→ **Document text**
-- Begin --

How Nvidia could threaten Ericsson and Nokia in 5G and 6G

The giant chipmaker has expanded its radio access network ambitions and is on the prowl for 5G software talent.

Iain Morris, International Editor

March 18, 2024

8 Min Read
Nvidia CEO Jensen Huang on stage
Nvidia CEO Jensen Huang is the man of the moment in the technology sector.(Source: Nvidia)

Telecom executives are looking at Nvidia with a mixture of wonder and trepidation. The chipmaker's share price seemed like an ever-ascending helium balloon when it hit $974 on March 8. While it has subsequently dropped to less than $880, Nvidia's stock is still up 216% in just two years, valuing the company at about $2.2 trillion today. It has profited from the insatiable hyperscaler appetite for its graphics processing units (GPUs), chips serendipitously suited to be the trainers of generative artificial intelligence (AI). But it also has telecom in its GPU sights.

The basic idea is that an Nvidia GPU could be used for both AI and telco workloads at the network "edge," a catchall for smaller facilities that would bring IT resources closer to end users. In the old, pre-AI world, an equipment vendor like Ericsson or Nokia would provide all the purpose-built 5G products for a particular site. As a potential usurper, Nvidia is perhaps the most muscular challenge those incumbents have faced.

A couple of trends now favor Nvidia and other companies that hail from an IT rather than classical telecom background. The first is virtualization, the ability to run network functions on standard computing chips – shared with other workloads – instead of dedicated hardware. The other is the concept of the open radio access network (RAN). Older, proprietary interfaces forced an operator to buy all the products for a site from the same supplier's system. That prevented specialists from catering directly to a telco. With open RAN, they can theoretically be slotted in next to other suppliers.

Nvidia seemingly has no interest in building the radios that gobble up more than half of telco spending on the RAN. But it is developing both the chips and software that could be installed in an operator's central and distributed units (CUs and DUs), the server boxes that host network functions. In a virtual RAN, a telco would run the software on a mixture of general-purpose central processing units (CPUs) and specialist silicon. Through a superchip branded Grace Hopper, Nvidia has both.

Aerial takes flight

The Grace part is essentially a CPU based on the blueprints of Arm, a UK-based chip designer that represents the main architectural alternative to Intel's x86 platform. In the Nvidia setup, this would look after data link functions, commonly referred to as Layer 2 or the MAC in sector parlance, as well as some higher-layer software. Hopper, the GPU part of the superchip, would deal with Layer 1 or the PHY, the software hungriest for IT resources.

-- End --

→ **Source material**

-- Begin --

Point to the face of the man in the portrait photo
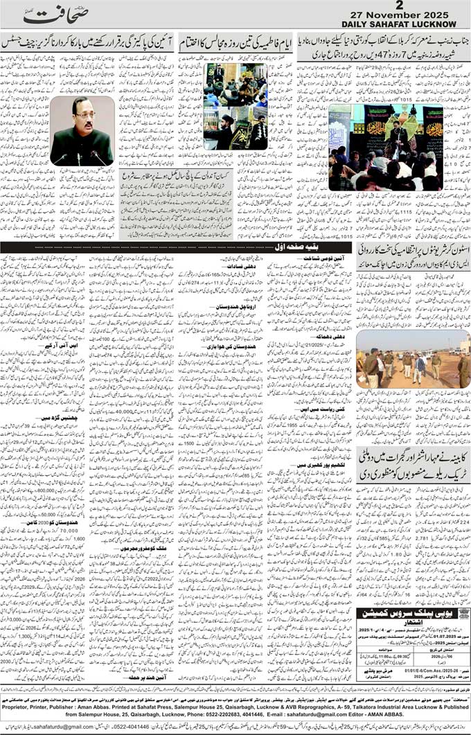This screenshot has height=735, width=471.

-- End --

→ **To do**
1. Name every company mentioned in the Nvidia article.
2. Reproduce the Nvidia article starting with "How Nvidia could" and going on through "technology sector.(Source: Nvidia)", swapping "Ericsson" for "Huawei".

→ **List of solutions**
1. Nvidia, Ericsson, Nokia, Arm, Intel

2.
How Nvidia could threaten Huawei and Nokia in 5G and 6G

The giant chipmaker has expanded its radio access network ambitions and is on the prowl for 5G software talent.

Iain Morris, International Editor

March 18, 2024

8 Min Read
Nvidia CEO Jensen Huang on stage
Nvidia CEO Jensen Huang is the man of the moment in the technology sector.(Source: Nvidia)